## [EXERCISE DATA]
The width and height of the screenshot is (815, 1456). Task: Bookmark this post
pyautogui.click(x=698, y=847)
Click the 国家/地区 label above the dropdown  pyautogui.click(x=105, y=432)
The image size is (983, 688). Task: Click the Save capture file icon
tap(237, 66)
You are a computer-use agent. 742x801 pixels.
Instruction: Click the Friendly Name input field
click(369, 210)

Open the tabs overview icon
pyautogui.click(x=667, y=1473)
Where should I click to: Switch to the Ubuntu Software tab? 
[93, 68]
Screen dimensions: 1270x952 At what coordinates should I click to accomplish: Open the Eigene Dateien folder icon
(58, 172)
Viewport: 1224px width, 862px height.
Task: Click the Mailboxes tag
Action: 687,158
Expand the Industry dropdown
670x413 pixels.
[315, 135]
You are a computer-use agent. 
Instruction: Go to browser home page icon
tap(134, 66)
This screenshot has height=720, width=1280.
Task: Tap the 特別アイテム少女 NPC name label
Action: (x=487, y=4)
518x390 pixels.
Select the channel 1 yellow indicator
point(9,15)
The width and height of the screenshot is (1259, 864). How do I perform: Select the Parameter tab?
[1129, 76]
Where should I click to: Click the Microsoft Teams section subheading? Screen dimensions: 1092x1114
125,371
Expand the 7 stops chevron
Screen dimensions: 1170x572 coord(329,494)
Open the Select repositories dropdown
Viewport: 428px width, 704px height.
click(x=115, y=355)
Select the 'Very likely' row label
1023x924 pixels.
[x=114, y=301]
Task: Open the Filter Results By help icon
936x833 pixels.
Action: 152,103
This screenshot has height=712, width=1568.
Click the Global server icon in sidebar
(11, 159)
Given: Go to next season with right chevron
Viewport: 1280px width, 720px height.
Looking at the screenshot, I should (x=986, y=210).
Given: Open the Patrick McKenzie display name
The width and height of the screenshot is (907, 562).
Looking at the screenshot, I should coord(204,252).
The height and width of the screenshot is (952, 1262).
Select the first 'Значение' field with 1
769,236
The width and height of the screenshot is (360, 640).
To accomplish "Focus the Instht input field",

## [WHAT THIS TASK INVOLVES]
Exactly the lines from the one containing "Where should I click to: Click" through the end of the records above are to be printed, and no others.

## [RESPONSE BELOW]
Where should I click to: Click the Microsoft Teams section subheading? Screen dimensions: 1092x1114
125,371
Expand the 7 stops chevron
Screen dimensions: 1170x572 coord(329,494)
Open the Select repositories dropdown
Viewport: 428px width, 704px height.
click(x=115, y=355)
Select the 'Very likely' row label
1023x924 pixels.
[x=114, y=301]
Task: Open the Filter Results By help icon
936x833 pixels.
Action: 152,103
This screenshot has height=712, width=1568.
Click the Global server icon in sidebar
(11, 159)
Given: Go to next season with right chevron
Viewport: 1280px width, 720px height.
Looking at the screenshot, I should (x=986, y=210).
Given: Open the Patrick McKenzie display name
The width and height of the screenshot is (907, 562).
Looking at the screenshot, I should coord(204,252).
The height and width of the screenshot is (952, 1262).
Select the first 'Значение' field with 1
769,236
The width and height of the screenshot is (360, 640).
To accomplish "Focus the Instht input field",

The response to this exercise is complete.